While it’s for every woman to decide for herself how much an incident has affected her, there’s something quite dismaying about hearing a woman accuse others of overreacting to sexism. The groundswell of women’s voices saying #MeToo has all too quickly been met with claims that we now have a “witch hunt atmosphere”, in which innocent men can fall victim to women intent on over-interpreting each and every gesture.
Yet as many of us can testify, the problem isn’t over-interpretation at all; it’s that we spend our lives normalising speech, acts and images that ought to be challenged more often.
To some this appears to be a generational issue (Robinson is 73, Hartley-Brewer 49). Their exasperation seems to be aimed at younger women in particular, these special snowflakes who apparently complain at the slightest provocation. If Robinson and Hartley-Brewer can cope, why can’t you?
I’d certainly agree that age plays a part. Then again, women signal their supposed nonchalance regarding sexism in different ways according to generational norms. There’s not just the older woman who tells you “no one made a fuss in my day”; there’s the younger woman who dismisses anxiety over pornography and exploitation as out-of-date prudishness. As Ariel Levy puts it in Female Chauvinist Pigs, “nobody wants to be the frump at the back of the room anymore, the ghost of women past”.
A recent piece by the Times’ Janice Turner explores this tension beautifully. Turner describes meeting with a younger companion who “abhors a man’s hand resting on her wrist” yet “sees no harm in aggressive porn being pumped unfiltered into every home, or men visiting German legal mega-brothels for an ‘all you can f***’ deal of unlimited women”.
Which of the two is the sell-out? The older woman who laughs off leering, groping colleagues, or the younger one who won’t dare say a word against the billion-pound porn industry? Or could one not say both are simply forced to pick their battles, and do so in response to the cultural conditions around them?
There’s a scene in Emma Cline’s The Girls when the narrator, Evie, tries to persuade Sasha, a younger woman with whom she thinks she has bonded, that Sasha doesn’t have to bare her breasts for her boyfriend Julian and his friend:
“You don’t have to,” I said to her.
Sasha flicked her eyes in my direction. “It isn’t a big deal or anything,” she said, her tone dripping with cool, obvious disdain.
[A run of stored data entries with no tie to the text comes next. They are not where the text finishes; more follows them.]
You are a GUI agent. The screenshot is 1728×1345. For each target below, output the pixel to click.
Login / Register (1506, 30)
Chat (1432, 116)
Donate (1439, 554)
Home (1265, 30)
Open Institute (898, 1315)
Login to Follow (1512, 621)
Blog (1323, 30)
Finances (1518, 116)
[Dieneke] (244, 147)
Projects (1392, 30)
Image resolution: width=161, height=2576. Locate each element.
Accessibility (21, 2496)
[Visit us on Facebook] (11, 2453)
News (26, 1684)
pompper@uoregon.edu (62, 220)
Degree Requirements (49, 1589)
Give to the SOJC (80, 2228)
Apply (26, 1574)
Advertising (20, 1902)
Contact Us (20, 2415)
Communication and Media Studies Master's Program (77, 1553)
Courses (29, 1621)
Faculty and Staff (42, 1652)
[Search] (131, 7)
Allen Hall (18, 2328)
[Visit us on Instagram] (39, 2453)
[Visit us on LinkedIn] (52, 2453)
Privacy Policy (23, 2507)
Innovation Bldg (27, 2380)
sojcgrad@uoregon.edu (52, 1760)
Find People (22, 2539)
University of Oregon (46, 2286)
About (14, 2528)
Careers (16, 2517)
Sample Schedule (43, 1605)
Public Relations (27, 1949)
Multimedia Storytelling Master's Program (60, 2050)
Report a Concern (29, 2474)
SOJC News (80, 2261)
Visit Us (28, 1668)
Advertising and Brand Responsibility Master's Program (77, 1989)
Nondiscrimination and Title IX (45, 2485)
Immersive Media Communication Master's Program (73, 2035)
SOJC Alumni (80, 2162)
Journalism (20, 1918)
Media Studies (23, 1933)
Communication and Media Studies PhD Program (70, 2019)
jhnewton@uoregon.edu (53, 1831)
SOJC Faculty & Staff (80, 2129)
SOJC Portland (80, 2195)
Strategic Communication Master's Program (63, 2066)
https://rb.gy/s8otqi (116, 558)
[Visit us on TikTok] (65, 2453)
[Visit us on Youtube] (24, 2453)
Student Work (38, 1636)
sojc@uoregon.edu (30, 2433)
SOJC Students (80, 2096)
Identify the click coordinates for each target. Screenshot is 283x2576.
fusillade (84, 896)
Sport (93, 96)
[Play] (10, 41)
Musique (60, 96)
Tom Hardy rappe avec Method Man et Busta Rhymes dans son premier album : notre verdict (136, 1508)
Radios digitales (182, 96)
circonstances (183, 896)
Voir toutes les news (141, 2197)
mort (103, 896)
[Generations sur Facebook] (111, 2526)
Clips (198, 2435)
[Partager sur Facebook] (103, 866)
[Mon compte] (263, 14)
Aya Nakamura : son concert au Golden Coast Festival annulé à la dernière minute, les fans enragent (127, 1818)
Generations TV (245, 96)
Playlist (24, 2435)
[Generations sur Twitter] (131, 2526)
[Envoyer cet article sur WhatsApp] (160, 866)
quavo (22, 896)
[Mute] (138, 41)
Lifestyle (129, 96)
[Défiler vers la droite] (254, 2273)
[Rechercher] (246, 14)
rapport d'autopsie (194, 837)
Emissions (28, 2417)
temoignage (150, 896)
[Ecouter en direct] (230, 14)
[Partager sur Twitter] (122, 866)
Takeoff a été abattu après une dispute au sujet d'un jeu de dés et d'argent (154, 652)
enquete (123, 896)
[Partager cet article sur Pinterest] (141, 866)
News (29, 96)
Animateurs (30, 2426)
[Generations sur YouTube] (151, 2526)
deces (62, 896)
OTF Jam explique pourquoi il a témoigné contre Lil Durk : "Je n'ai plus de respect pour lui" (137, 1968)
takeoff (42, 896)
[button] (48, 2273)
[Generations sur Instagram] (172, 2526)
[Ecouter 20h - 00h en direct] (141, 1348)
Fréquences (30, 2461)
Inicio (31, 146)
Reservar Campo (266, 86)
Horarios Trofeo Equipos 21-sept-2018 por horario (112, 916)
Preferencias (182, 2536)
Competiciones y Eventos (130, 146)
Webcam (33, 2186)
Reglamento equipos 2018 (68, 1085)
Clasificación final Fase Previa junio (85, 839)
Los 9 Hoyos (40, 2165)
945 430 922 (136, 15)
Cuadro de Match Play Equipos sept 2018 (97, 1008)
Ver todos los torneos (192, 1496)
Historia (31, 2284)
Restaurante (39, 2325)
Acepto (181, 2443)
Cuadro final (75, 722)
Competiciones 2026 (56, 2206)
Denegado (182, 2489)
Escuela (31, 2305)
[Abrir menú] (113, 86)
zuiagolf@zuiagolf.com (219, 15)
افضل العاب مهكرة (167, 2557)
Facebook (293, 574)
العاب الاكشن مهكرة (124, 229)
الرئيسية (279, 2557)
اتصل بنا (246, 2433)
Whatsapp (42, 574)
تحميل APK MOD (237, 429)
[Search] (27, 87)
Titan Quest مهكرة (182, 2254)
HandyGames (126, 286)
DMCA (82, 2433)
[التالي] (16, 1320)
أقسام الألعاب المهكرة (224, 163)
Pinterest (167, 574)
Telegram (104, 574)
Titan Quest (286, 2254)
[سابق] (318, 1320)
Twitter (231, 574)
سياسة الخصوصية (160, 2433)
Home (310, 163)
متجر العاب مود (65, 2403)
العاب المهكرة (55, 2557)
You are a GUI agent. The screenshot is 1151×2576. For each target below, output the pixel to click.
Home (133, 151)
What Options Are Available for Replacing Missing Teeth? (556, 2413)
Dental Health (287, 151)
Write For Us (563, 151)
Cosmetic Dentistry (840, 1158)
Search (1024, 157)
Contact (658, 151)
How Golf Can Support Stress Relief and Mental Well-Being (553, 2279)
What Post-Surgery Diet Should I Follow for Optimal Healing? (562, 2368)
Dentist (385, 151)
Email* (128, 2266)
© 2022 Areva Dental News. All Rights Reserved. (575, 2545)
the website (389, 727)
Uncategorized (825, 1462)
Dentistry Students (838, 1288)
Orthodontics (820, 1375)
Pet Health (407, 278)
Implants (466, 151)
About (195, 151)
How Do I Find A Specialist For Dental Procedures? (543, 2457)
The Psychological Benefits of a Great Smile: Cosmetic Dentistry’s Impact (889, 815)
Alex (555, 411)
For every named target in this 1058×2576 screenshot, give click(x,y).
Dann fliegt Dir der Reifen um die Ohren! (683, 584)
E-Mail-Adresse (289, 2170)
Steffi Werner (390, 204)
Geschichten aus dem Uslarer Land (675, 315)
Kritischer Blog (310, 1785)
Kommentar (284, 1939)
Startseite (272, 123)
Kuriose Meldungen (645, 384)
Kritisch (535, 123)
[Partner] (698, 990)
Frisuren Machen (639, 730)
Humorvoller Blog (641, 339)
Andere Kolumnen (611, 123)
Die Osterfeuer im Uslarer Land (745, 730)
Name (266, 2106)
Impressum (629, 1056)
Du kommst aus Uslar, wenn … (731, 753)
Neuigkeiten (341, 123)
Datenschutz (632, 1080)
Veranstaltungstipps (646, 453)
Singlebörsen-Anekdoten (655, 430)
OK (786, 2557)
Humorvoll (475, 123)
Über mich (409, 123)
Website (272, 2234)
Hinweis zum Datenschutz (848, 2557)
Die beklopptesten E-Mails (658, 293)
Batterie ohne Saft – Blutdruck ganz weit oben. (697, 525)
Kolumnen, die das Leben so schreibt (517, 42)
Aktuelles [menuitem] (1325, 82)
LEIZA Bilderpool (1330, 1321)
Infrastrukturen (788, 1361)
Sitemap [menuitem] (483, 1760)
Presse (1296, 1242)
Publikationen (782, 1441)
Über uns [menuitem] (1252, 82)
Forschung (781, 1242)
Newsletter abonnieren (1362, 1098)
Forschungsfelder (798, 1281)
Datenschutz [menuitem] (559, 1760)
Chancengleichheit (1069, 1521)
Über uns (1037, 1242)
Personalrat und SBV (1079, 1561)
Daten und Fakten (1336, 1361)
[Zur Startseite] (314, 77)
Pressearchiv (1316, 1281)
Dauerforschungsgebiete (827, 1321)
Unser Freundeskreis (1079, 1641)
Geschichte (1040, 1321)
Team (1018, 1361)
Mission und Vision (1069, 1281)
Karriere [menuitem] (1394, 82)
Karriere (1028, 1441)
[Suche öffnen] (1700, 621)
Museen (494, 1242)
She plucked her neckline away from her chest and looked pensively down her shirt.
“See?” Julian said, smiling hard at me. “Listen to Sasha.”
Here Sasha is every cool girl feminist who glibly dismisses concerns over pornification as middle-aged prudery. She’s also every middle-aged feminist who dismisses the odd grope from a colleague as “just the way things are”. These are two sides of the same coin. The winner, in both cases, is the man who gets to insist, like Julian, that all women ought to be as chilled about misogyny as this one (as for me, at 42 I seem to be at that intersection where a woman can get annoyed about everything or nothing – and quite clearly I’ve plumped for the former).
However tempting it is, there’s no point in hating the woman who seems to undermine the feminist cause by announcing that she’s not bothered by sexism, so why should you be? It might look like she’s winning approval by mocking other women’s pain, but when it comes to patriarchy, we’re all in this together.
As Levy noted: “Even if you are a woman who achieves the ultimate and becomes like a man, you will still always be like a woman. And as long as womanhood is thought of as something to escape from, something less than manhood, you will be thought less of, too.” This applies to Anne Robinson and Julia Hartley-Brewer as much as it does to the rest of us.
The truth is that men will cheer you on when you make light of their entitlement. Maybe next time they’ll even pat you on the back before they reach for your breast or inner thigh. The gain is short-term only.
For real change we need to be willing to ask for more and the only way we can gain the courage to do this is by supporting one another. So yes, sometimes I think I’d like certain women to be silent. But really what I’d like is what we’d all like – just for men to stop.